화학공학소재연구정보센터
Electrophoresis, Vol.30, No.5, 890-896, 2009
Two variable semi-empirical and artificial neural-network-based modeling of peptide mobilities in CZE: The effect of temperature and organic modifier concentration
This work was focused on investigating the effects of two separation influencing parameters in CZE, namely temperature and organic additive concentration upon the electrophoretic migration properties of model tripeptides. Two variable semi-empirical (TVSE) models and back-propagation artificial neural networks (ANN) were applied to predict the electrophoretic mobilities of the tripeptides with non-polar, polar, positively charged, negatively charged and aromatic R group characteristics. Previously published work on the subject did not account for the effect of temperature and buffer organic modifier concentration on peptide mobility, in spite of the fact that both were considered to be influential factors in peptide analysis.

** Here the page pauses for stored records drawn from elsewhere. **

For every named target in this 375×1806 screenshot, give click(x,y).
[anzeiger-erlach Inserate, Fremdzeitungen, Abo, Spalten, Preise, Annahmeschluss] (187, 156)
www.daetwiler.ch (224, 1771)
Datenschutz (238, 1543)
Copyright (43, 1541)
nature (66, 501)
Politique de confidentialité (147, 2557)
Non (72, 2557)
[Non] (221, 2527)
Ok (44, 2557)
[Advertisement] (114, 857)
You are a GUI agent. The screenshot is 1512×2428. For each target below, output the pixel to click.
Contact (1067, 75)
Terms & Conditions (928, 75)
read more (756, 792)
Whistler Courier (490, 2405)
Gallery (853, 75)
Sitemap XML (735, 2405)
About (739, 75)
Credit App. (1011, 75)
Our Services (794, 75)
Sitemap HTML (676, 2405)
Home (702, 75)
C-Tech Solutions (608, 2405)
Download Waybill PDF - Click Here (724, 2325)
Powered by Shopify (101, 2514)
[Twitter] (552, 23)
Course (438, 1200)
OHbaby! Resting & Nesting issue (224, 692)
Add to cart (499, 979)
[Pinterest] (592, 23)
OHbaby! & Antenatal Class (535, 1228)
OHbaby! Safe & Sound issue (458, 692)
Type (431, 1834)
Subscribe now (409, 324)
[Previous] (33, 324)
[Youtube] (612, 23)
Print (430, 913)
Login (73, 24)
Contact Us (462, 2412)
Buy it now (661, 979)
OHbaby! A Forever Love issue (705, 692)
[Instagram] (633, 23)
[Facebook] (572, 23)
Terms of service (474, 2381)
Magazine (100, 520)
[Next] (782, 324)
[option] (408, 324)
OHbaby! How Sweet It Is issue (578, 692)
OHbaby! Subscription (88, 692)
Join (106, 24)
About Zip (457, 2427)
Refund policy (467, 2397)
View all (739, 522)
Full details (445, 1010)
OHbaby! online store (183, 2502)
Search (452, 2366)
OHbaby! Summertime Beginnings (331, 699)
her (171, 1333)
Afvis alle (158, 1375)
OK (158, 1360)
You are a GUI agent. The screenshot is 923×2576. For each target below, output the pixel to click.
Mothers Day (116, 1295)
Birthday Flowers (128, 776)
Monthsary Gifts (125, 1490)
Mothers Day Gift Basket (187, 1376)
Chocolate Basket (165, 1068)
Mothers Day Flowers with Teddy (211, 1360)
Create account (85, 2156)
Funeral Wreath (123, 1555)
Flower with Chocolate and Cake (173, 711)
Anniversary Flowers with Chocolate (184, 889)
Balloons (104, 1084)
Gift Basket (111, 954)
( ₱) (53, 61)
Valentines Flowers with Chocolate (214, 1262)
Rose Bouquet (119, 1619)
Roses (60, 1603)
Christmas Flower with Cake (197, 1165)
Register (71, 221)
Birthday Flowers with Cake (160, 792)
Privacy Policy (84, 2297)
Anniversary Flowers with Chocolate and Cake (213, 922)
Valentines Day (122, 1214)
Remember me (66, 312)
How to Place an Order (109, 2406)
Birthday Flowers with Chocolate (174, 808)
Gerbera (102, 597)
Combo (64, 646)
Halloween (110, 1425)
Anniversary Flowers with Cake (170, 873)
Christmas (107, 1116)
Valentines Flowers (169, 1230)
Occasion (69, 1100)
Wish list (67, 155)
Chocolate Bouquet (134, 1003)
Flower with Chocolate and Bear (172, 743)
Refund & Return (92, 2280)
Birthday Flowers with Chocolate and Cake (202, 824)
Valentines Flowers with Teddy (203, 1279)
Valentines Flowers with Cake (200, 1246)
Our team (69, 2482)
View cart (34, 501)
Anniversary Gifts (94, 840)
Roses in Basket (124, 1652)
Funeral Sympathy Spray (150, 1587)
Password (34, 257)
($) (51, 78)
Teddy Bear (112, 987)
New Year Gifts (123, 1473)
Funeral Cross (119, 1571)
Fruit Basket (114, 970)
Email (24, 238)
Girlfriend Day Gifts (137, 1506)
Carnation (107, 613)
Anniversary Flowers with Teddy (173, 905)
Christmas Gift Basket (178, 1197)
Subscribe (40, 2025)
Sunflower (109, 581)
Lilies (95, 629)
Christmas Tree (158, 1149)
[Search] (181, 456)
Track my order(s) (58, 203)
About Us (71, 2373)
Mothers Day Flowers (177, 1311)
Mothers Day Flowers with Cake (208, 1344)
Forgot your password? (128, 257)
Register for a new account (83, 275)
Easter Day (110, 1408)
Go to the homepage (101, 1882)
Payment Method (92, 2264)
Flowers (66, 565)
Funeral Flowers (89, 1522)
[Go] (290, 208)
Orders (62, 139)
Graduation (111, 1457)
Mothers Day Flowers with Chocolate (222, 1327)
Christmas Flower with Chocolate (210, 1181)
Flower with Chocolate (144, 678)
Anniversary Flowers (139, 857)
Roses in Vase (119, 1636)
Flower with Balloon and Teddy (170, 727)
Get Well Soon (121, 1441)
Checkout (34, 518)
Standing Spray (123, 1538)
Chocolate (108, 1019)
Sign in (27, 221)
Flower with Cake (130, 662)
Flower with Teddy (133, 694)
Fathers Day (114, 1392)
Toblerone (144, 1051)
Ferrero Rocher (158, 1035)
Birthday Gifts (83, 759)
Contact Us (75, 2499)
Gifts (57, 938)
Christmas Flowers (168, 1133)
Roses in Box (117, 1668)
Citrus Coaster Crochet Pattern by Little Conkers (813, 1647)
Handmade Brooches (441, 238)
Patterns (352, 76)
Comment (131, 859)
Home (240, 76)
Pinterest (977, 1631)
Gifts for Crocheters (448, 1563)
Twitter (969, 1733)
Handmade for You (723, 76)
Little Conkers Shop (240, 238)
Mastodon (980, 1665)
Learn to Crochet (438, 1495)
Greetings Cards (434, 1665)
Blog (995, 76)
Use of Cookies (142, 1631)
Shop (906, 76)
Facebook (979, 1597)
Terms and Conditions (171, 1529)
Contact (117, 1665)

In this work, a substantial data set was generated consisting of actual electrophoretic mobilities of the model tripeptides in 30 mM phosphate buffer at pH 7.5, at 20, 25, 30, 35 and 40 C and at four different organic additive containing running buffers (0, 5, 10 and 15% MeOH) applying two electric field strengths (12 and 16 kV) to assess our mobility predicting models. Based on the Arrhenius plots of natural logarithm of mobility versus reciprocal absolute temperature of the various experimental setups, the corresponding activation energy values were derived and evaluated. Calculated mobilities by TVSE and back-propagation ANN models were compared with each other and to the experimental data, respectively. Neural network approaches were able to model the complex impact of both temperature and organic additive concentrations and resulted in considerably higher predictive power over the TVSE models, justifying that the effect of these two factors should not be neglected.